Build a Better Business - Environment
The Environment is the fourth component of building a better business. While we have this as the fourth component, it is arguably the most important. Other components are exceedingly difficult to pursue without a healthy Environment supporting them.
The Environment is more than just the wilderness or the forest. The Environment is all of our surroundings – it is nature, the built environment in cities, rural areas and farms, lakes, rivers, oceans, and wildlife. It is everything that surrounds and sustains human beings.
We interact with our environment every day, through everything we do. And our actions have impacts. For example, managing sewage has been a problem since ancient times. Scientists believe that methane levels increased during the Roman empire due to increases in metallurgy and expansion of agriculture. During the Industrial Revolution, soot in Manchester, England, was so thick that it directly impacted the evolution of the peppered moth, allowing black-bodied moths to gain advantage over their light-colored cousins. More recently, we’ve had challenges with clean air across the US and the world. There are also large problems with water quality in many communities (Flint, Elk River, Parkersburg, Fayatteville, Hinkley, and Yakima) caused by industrial chemical leaks, chemicals from electric utilities, ash and chemicals from coal mining, run-off from cattle farms, and other sources.

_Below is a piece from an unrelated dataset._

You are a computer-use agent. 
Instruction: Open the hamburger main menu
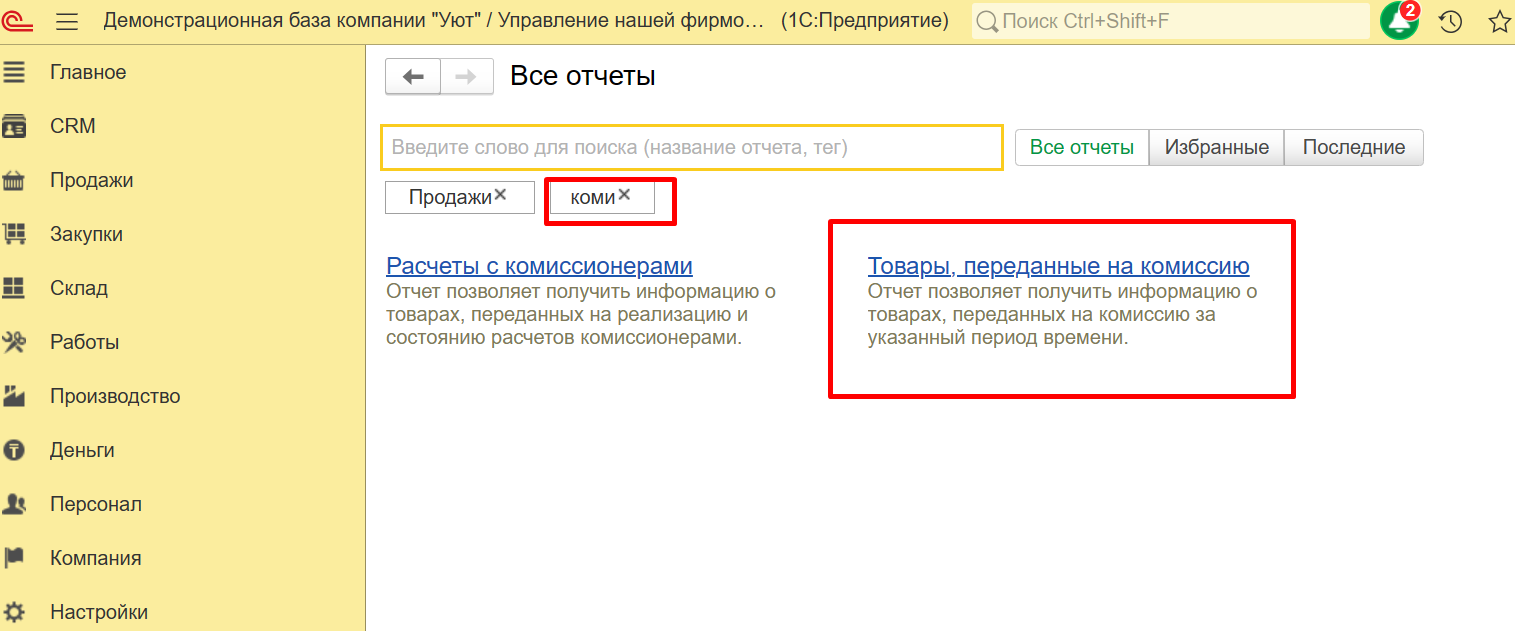(x=67, y=21)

Our actions as businesses are important because we all live in one large, interconnected, circular system. An obvious example of a circular system is water. Rain in the mountains runs into streams, which run into rivers, which run into the ocean where water evaporates and eventually returns to the mountains in the form of rain. Pollution that enters this system at any point are eventually distributed across the entire system. Contaminants that enter the system in Spokane eventually make their way to Portland and the Pacific Ocean, and then return to Spokane via rainfall in the Selkirks, Cabinets, and other surrounding mountains that feed our aquifer.
Water is just one point in the larger, circular system that we call our environment. We all depend on the environment to live – the environment provides us with food, water, and air that is essential to daily life. Contaminants in our water, air, and land can end up in our food supply, be ingested through drinking water and other beverages, and impact our lungs when we breathe. Our relationship with our environment has a direct impact on our individual health, as well as the health of our communities.

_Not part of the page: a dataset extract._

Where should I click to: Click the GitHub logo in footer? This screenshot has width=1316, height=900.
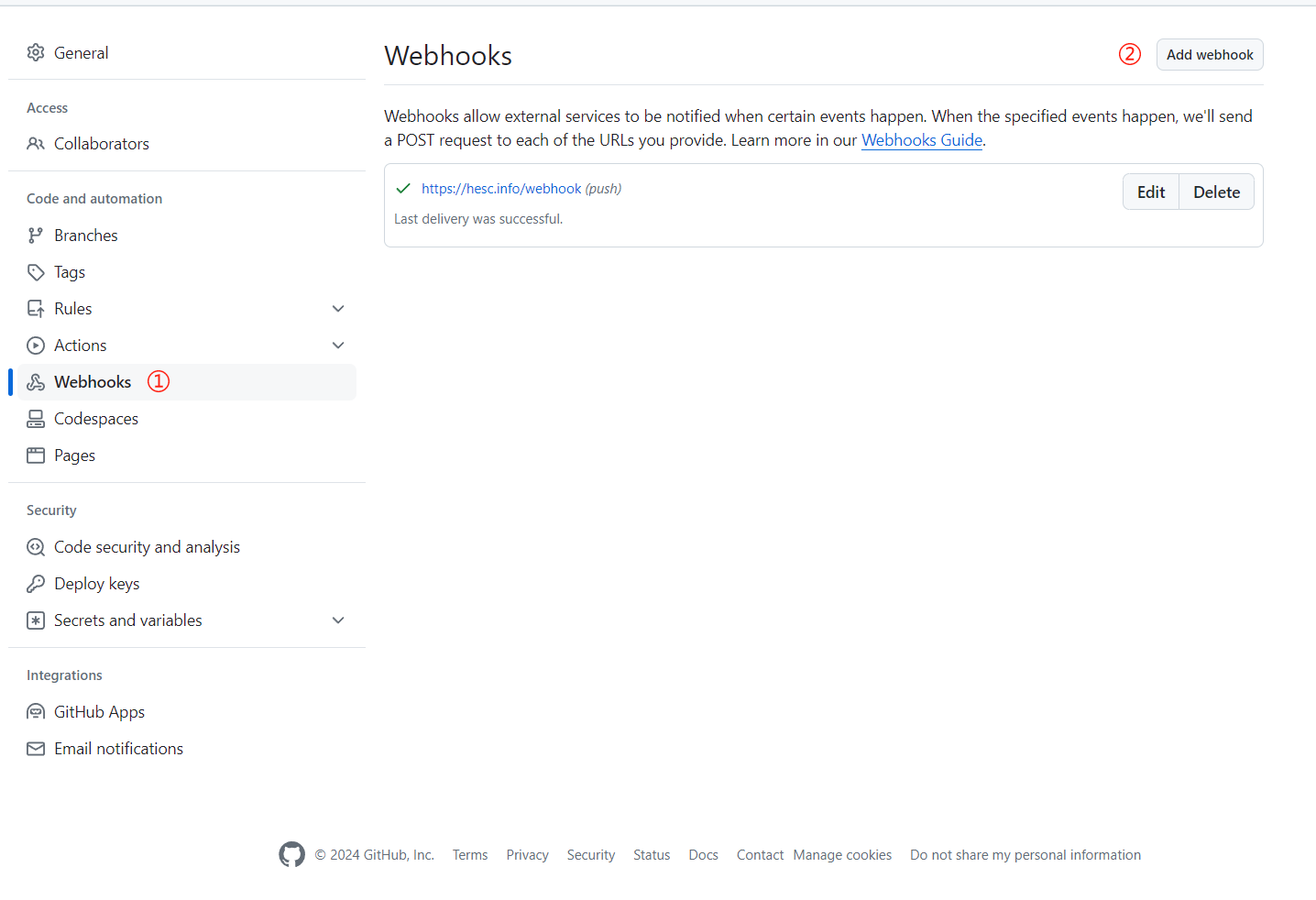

Everyone in a circular system has a vested interest in maintaining the quality of that system. As businesses, some of the following actions can help mitigate the impact we have on the environment:
- monitor, record, and reduce greenhouse gas emissions
- use energy-efficient lighting systems, office equipment, and heating and air-conditioning systems
- use low-impact renewable energy
- purchase renewable energy credits to offset any nonrenewable energy that you use
- provide employees with incentives to use alternative commuting options to get to work
- conduct life cycle assessment of your products
The Environment is a key part of building a better business precisely because of the direct impact the Environment has on the lives of employees and our communities. Healthy environments mean people will be healthier, which translates to fewer sick days and improved productivity for employees. Healthy environments mean fewer childhood diseases, fewer school days missed, and stronger, more creative children who will grow up to be employees and customers. Healthy environments also provide opportunities to explore and connect with nature, something doctors are increasingly prescribing to patients in the US and other countries and is being proven to have positive impacts on many health conditions.
Currently, we are all part of an evolutionary experiment not too unlike that of the peppered moth. Only in our case, we have a choice in the matter because we have control over the levels of pollution. Business has a role to play – the question right now is what role it will be.